As usual, I started the model by working directly with photos of the original bones/skeletal mounts to achieve maximum accuracy. I know photos of the Sassenberg bull skeleton in lateral view, but the postcranial skeleton of this specimen is partly a composite, and thus not the most reliable options when we have more complete skeletons of a single individual. Therefore, I chose the Store-damme bull skeleton as the basis for the postcranial skeleton. I used a photo from the internet which shows the skeleton in a perfectly lateral view, and “corrected” the inaccurate posture of the mount using GIMP. I manipulated the position of the skeletal elements until an accurately assembled skeleton was the result.
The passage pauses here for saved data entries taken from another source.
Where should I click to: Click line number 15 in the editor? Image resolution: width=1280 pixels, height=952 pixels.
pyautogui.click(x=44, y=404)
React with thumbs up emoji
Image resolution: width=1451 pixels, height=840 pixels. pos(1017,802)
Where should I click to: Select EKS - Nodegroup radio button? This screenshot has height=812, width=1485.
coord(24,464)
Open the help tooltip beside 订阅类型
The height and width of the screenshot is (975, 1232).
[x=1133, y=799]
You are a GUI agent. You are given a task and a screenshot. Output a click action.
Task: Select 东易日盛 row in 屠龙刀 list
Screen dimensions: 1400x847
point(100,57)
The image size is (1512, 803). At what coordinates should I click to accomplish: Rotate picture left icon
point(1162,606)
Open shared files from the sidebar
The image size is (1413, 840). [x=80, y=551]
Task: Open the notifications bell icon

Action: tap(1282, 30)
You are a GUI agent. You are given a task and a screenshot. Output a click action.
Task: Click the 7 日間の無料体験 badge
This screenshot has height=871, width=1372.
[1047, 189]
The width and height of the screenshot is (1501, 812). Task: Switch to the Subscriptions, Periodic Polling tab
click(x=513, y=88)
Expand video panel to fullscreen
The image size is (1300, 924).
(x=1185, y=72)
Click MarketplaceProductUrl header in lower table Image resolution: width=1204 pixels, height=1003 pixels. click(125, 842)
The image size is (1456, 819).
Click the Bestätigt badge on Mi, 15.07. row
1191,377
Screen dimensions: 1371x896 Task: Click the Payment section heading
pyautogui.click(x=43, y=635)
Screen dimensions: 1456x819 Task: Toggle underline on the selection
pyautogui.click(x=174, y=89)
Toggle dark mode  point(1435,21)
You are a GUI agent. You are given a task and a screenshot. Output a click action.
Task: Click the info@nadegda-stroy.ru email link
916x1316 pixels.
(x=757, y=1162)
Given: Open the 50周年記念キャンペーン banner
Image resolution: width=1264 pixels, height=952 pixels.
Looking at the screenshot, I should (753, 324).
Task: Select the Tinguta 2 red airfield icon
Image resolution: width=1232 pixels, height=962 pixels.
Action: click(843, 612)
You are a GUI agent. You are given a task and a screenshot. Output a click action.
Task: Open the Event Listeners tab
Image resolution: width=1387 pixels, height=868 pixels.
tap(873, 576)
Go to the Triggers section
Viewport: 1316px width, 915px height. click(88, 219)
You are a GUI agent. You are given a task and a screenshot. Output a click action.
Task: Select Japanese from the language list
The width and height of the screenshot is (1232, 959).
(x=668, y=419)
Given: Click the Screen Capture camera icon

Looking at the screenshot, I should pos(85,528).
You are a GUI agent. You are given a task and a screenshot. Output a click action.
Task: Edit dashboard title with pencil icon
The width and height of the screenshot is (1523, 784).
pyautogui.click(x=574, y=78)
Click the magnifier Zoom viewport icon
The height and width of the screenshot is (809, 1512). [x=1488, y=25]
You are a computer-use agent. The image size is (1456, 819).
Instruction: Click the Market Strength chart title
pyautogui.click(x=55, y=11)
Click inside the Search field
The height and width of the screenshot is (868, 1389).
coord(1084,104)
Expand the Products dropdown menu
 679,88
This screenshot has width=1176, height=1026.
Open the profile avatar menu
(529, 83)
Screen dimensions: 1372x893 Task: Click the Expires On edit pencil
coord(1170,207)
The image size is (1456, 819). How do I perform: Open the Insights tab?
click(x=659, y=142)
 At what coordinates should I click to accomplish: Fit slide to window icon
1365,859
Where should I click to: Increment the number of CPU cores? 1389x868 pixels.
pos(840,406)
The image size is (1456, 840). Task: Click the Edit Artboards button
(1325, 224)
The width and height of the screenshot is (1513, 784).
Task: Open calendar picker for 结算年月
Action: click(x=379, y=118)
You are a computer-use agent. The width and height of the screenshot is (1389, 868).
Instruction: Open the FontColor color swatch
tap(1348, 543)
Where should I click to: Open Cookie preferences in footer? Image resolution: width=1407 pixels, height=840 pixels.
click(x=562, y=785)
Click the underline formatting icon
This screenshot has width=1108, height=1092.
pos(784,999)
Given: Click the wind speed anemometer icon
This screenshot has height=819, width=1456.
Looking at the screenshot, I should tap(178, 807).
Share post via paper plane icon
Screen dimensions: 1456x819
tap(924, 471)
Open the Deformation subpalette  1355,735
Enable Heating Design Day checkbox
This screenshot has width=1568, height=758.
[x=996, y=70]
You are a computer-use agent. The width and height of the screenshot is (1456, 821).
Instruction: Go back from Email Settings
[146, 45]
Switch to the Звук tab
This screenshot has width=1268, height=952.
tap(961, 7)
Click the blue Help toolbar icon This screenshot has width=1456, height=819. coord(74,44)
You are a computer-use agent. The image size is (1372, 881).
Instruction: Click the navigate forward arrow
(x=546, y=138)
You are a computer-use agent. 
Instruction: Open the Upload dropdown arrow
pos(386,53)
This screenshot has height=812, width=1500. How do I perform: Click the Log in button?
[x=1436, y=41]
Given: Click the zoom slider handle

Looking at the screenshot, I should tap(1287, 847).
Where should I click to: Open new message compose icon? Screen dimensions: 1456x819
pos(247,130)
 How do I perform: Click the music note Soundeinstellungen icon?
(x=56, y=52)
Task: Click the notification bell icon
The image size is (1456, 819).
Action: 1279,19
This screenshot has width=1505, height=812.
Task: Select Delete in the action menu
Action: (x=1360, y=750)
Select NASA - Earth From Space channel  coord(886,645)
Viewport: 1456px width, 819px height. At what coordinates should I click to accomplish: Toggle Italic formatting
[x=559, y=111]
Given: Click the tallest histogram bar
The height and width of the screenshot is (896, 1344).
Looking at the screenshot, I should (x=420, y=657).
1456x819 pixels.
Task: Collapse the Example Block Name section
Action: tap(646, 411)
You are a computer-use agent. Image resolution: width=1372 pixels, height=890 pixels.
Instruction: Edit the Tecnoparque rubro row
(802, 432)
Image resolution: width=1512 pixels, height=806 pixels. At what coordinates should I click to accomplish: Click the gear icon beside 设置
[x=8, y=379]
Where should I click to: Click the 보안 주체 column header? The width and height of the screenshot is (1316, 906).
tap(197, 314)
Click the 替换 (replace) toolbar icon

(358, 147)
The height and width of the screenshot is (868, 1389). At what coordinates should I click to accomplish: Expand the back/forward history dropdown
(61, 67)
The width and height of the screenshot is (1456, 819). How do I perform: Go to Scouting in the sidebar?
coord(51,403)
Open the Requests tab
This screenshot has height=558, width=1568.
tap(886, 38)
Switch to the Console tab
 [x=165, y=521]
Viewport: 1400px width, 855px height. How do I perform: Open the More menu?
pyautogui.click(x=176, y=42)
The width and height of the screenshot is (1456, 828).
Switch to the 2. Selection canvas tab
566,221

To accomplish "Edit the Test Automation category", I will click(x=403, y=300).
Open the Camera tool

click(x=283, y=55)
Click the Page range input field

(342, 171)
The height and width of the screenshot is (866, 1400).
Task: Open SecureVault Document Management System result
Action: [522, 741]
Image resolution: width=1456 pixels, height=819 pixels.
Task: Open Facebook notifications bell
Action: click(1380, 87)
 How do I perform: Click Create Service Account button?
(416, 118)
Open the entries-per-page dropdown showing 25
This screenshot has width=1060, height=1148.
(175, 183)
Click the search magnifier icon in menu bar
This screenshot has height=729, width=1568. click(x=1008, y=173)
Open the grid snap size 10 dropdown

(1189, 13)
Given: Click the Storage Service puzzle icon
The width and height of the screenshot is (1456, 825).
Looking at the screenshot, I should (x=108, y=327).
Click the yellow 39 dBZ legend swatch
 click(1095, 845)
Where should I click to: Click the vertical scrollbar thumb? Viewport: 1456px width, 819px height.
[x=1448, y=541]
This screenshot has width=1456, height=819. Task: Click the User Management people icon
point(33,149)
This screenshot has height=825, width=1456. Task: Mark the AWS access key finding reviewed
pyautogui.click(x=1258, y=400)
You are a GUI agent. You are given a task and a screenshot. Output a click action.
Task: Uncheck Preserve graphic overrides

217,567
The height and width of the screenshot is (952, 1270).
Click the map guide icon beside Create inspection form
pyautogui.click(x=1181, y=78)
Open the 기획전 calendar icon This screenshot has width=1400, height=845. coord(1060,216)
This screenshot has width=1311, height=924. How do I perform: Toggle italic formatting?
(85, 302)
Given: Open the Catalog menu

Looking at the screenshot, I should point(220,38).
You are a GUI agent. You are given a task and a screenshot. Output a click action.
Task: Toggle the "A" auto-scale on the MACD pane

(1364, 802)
Using a different bull for the postcranial body is not a big issue, as there was little to no variation in the postcranial proportions of the aurochs, except for the fact that some had longer spinal processes in the shoulder region than others, but not to a huge extent. For the anatomy of the skull/head, I used a photo of the Sassenberg bull. The most idiosyncratic part of an aurochs were its horns, and I used photos from several different angles in order to correctly replicate the horn cores. Then, after sculpting the body, I sculpted the horn sheath on the horn core. This is necessarily only an approximation, as there was no general rule how much the horn sheaths added to the length and thickness of the horn. For the body morphology, I did not use more or less strongly domesticated cattle breeds as an analogue, but chose Spanish fighting cattle individuals as much as living wild bovines. I did so because the morphology of cattle was greatly affected by domestication, and Lidia cattle are probably the least-derived taurine cattle breed. But there is always some variation concerning the bulkiness of the individual, and it also depends on the individual age. A very old bull, be it Lidia or a wild bovine, is certainly more massive than a very young adult bull. I wanted to reconstruct the Sassenberg bull in its “prime time”, perhaps at the age of around 6 to 7 years in domestic cattle age years. I will do more massive “old” bulls in the future as well. 

This is the result: 

The model was sculpted from air-drying modelling clay of the DAS brand and was painted with acrylics. It is 33 cm tall at the withers, the scale to an actual aurochs bull depends on which height you choose for that, as the European aurochs varied from 160 to 200 and perhaps more cm at the withers in life. During sculpting my model, I constantly checked its accuracy by superimposing a photo of the model on the “corrected” photo of the actual skeletal mount, and I can happily say that the model lines up perfectly with the skeleton in lateral view. As for the head and horns, here is a photo of the model next to a photo of the Sassenberg mount in exactly the same position: 

I am very happy with the result and I think it is quite likely that the model is more or less accurate. More reconstruction models are about to follow, the next one will probably be the Indian aurochs.